**Problem:**
Across the entries below, how many lines contain the word "Viewport"? Give the number alone.

BEGIN Provided records

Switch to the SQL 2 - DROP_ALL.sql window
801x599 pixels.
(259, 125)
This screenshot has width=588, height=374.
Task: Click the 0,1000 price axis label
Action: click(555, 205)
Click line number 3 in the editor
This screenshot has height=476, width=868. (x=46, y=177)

END Provided records
BEGIN Provided records

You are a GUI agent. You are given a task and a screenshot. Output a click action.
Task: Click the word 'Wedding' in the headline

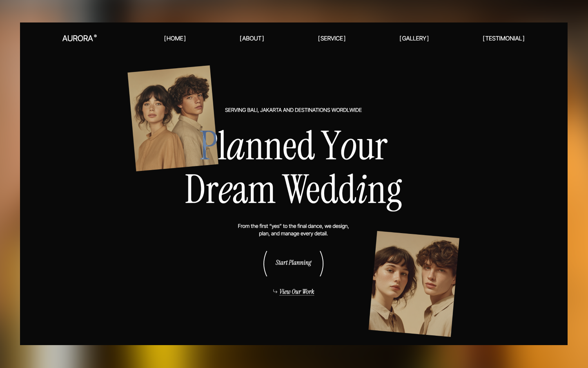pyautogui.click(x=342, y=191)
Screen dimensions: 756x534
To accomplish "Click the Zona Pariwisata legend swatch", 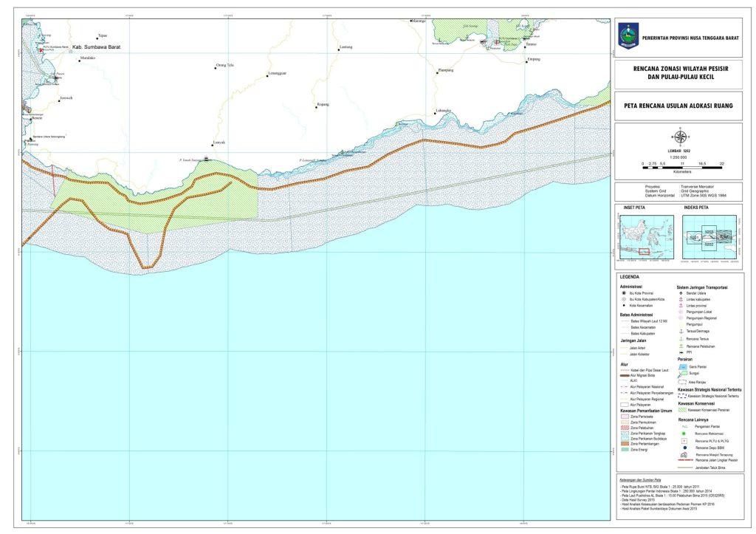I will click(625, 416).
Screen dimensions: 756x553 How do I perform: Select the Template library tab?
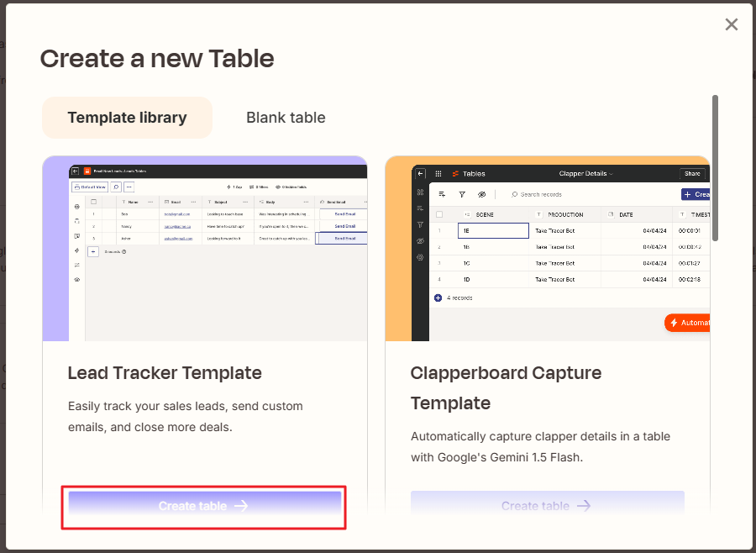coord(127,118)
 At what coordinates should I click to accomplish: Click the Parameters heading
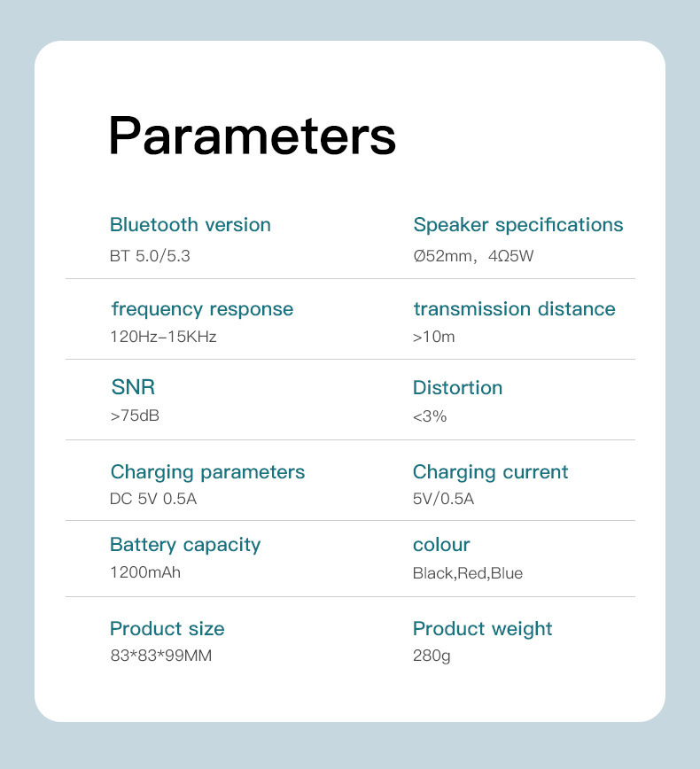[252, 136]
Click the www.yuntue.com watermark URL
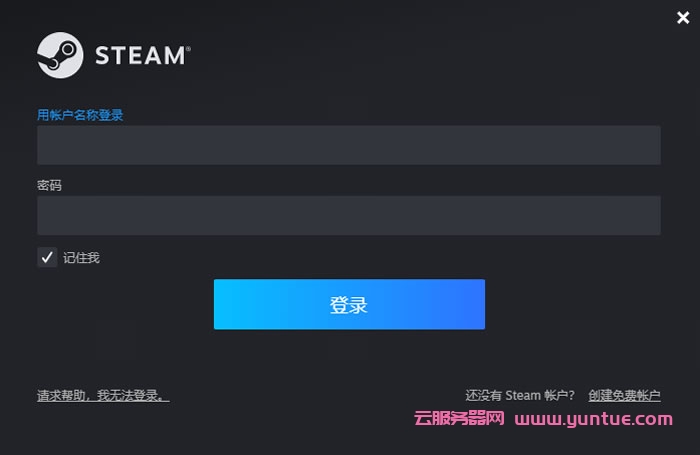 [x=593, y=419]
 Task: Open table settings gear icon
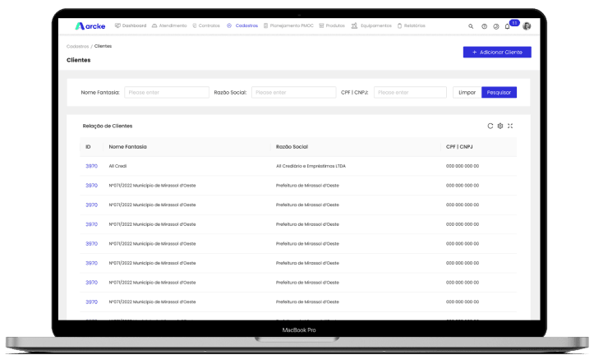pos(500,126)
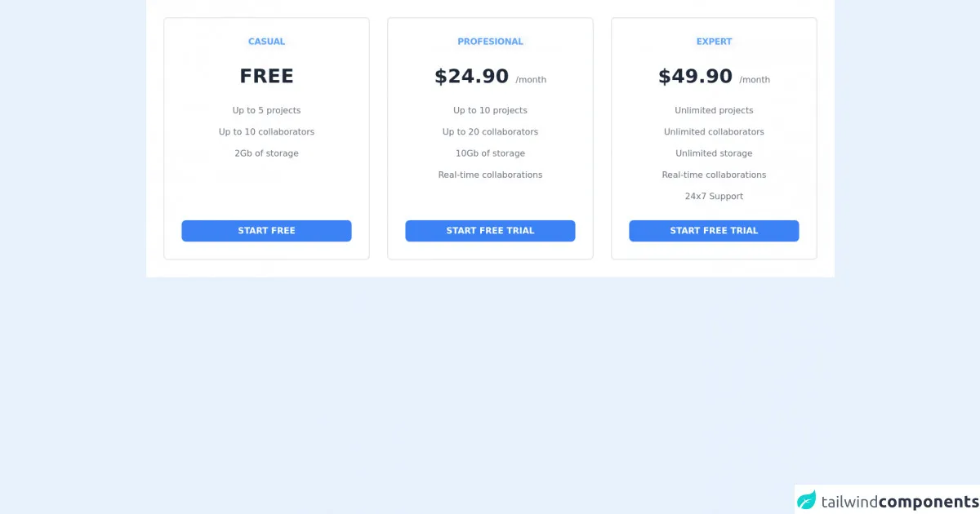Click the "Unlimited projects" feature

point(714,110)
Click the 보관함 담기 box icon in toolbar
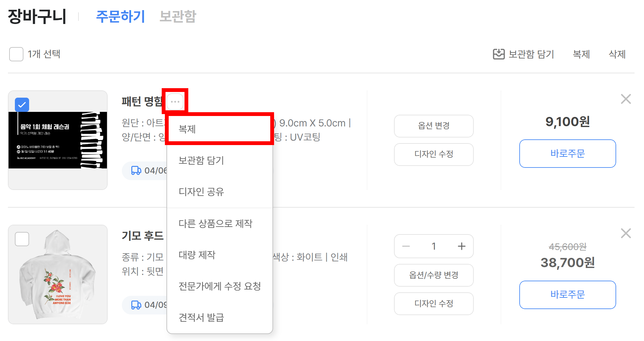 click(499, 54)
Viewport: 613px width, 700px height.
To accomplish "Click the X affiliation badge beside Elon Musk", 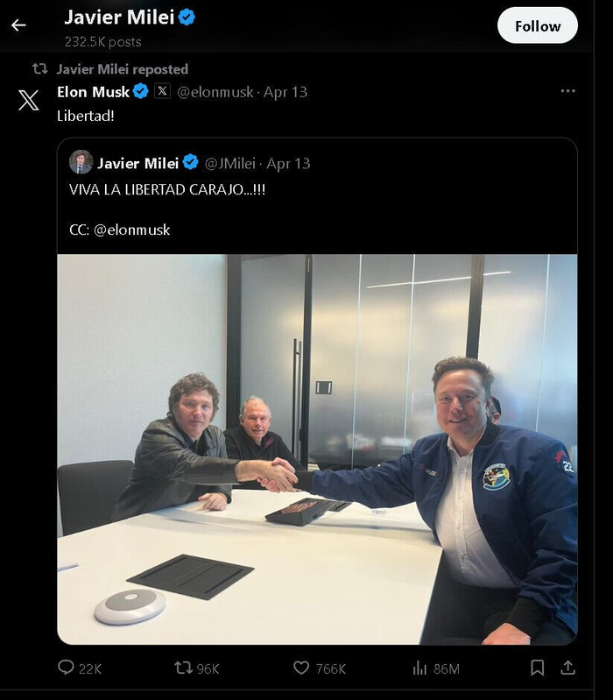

END Provided records
BEGIN Provided records

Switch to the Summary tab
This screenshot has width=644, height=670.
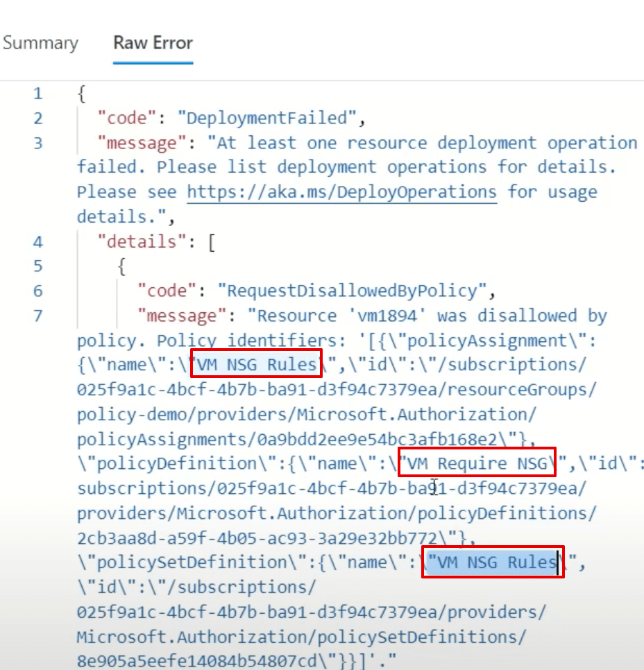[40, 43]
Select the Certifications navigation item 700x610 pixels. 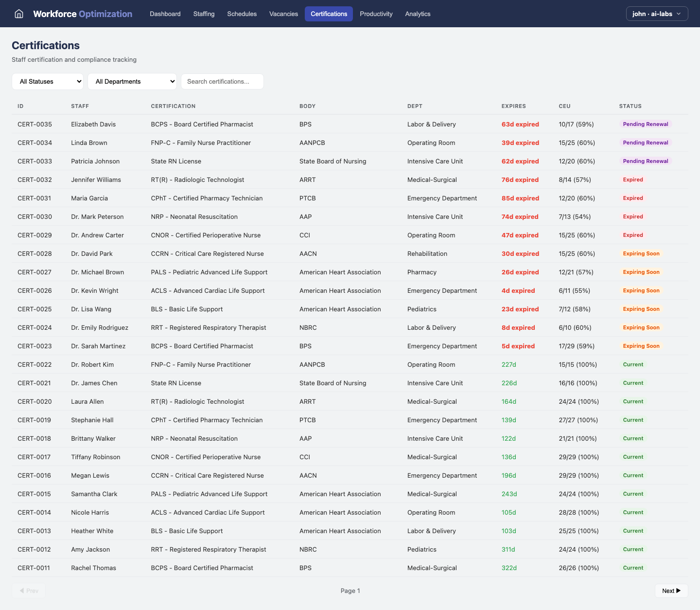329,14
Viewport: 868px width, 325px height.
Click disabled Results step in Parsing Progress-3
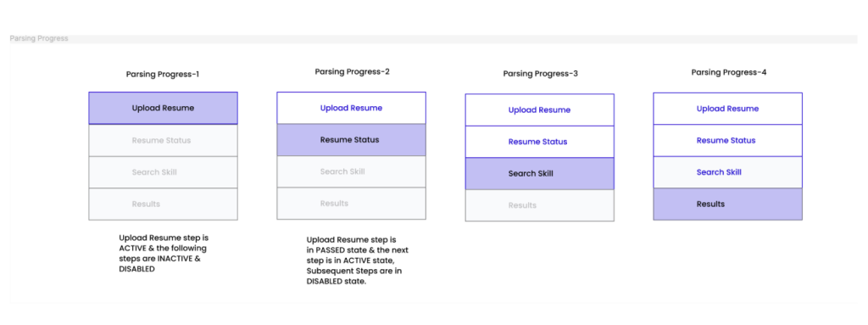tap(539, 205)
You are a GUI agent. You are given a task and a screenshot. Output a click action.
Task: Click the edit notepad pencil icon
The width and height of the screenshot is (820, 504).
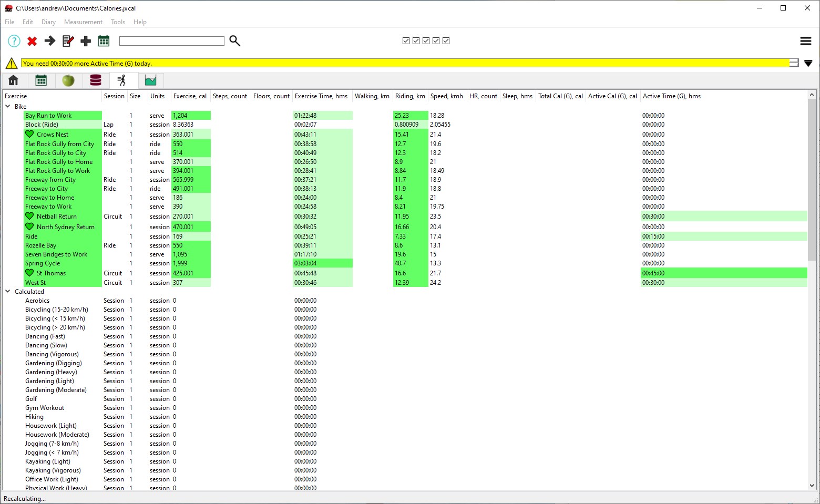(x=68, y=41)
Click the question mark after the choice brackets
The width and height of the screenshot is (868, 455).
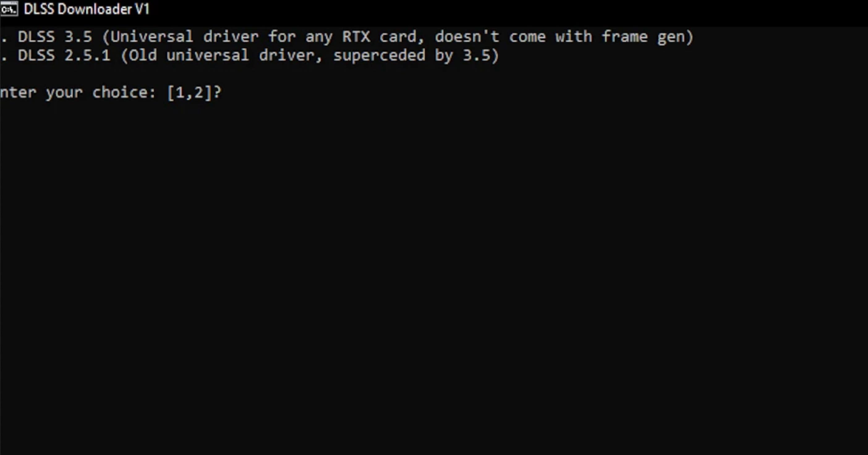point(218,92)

END Provided records

**Exercise solution:**
2